Closed vzapylikhin closed 1 year ago
Thank you for your interest in Meta-Transformer. You can refer to the demo code as follows:
From Data2Seq import Data2Seq
video_tokenier = Data2Seq(modality='video',dim=768)
audio_tokenier = Data2Seq(modality='audio',dim=768)
time_series_tokenier = Data2Seq(modality='time-series',dim=768)
features = torch.concat([video_tokenizer(video), audio_tokenizer(audio), time_series_tokenizer(time_data)],dim=1)
from timm.models.vision_transformer import Block
ckpt = torch.load("Meta-Transformer_base_patch16_encoder.pth")

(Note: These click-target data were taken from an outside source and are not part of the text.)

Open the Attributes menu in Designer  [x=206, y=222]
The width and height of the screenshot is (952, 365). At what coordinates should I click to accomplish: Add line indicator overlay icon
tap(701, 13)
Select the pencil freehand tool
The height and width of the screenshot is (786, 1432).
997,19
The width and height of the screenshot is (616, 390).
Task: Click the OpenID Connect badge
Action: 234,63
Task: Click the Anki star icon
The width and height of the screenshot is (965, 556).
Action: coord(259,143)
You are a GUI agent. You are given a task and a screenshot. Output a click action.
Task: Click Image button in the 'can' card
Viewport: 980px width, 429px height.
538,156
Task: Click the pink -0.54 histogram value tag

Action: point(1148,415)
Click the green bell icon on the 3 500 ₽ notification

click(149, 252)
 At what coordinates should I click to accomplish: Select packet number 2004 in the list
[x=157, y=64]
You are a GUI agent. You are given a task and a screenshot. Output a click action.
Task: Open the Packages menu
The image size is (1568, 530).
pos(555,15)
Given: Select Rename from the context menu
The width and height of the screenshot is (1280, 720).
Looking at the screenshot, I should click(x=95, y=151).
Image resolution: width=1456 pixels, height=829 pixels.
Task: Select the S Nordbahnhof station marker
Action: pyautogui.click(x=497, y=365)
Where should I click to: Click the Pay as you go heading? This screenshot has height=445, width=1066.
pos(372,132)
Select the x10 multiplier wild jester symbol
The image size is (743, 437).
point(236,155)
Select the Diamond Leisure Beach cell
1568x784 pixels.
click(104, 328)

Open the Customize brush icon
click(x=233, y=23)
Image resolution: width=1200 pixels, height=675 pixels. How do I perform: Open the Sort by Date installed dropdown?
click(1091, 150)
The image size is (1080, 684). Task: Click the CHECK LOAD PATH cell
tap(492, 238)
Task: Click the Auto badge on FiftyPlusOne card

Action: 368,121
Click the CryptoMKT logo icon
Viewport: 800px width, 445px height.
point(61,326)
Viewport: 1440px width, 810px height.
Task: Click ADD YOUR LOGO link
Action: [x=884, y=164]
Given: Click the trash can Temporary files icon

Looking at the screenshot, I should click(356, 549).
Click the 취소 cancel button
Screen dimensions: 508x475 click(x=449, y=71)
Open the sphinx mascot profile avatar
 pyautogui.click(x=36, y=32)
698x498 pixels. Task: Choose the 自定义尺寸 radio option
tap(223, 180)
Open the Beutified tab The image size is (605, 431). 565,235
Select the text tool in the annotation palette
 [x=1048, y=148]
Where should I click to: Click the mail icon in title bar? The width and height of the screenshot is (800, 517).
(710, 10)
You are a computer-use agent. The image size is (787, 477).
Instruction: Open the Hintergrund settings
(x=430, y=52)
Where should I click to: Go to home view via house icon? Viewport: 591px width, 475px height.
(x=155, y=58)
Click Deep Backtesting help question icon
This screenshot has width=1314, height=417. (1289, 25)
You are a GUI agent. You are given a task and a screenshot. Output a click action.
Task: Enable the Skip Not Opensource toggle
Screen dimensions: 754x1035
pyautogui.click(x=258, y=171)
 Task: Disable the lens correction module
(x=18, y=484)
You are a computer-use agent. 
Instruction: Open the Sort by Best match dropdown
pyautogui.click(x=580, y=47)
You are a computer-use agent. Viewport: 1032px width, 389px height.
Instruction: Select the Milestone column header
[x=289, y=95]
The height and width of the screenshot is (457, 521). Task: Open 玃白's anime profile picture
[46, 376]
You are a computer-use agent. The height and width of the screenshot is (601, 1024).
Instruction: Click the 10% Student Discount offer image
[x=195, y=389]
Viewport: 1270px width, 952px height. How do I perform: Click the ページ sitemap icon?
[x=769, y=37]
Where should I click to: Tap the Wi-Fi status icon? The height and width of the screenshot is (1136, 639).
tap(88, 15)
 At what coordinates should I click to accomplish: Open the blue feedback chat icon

encoder = nn.Sequential(*[
Block(
dim=768,
num_heads=12,
mlp_ratio=4.,
qkv_bias=True,
norm_layer=nn.LayerNorm,
act_layer=nn.GELU
)
for i in range(12)])
encoder.load_state_dict(ckpt,strict=True)
fused_features = encoder(features)
Thanks for the answer! It seems to me that I found a small bug in the file Data2Seq.py In this code it is written:
self.embed = Time_Series.DataEmbedding(cin = 1, d_model = self.embed_dim)
However, it should be:
self.embed = Time_Series.DataEmbedding(c_in = 1, d_model = self.embed_dim)
Thank you for the repo! Minor misspelling video_tokenier and audio_tokenier should be video_tokenizer and audio_tokenizer respectively. What do video and audio represent in the demo code? I'm doing something like below code but then getting error AttributeError: 'tuple' object has no attribute 'shape'
. In other words, I don't know how to set video and audio to use the demo code. Thank you!
video = torchvision.io.read_video(video_path)
features = torch.concat([video_tokenizer(video)], dim=1)
Thank you for the repo! Minor misspelling video_tokenier and audio_tokenier should be video_tokenizer and audio_tokenizer respectively. What do video and audio represent in the demo code? I'm doing something like below code but then getting error
AttributeError: 'tuple' object has no attribute 'shape'
. In other words, I don't know how to set video and audio to use the demo code. Thank you!video = torchvision.io.read_video(video_path) features = torch.concat([video_tokenizer(video)], dim=1)
Hello! I've been trying to figure out Meta-Transformer for two weeks now and I can't get the text embedding I need. Did you succeed? If so, please share your code. Thanks!
Hello! Your transformer is amazing! But i m beginner in data science. I have to do research for my university task: we want to predict how negotiations will finish. We have various modalities including video, audio, time-series EEG. Maybe you have demo version how to use transformer for such tasks? If you do, please share it. Thanks!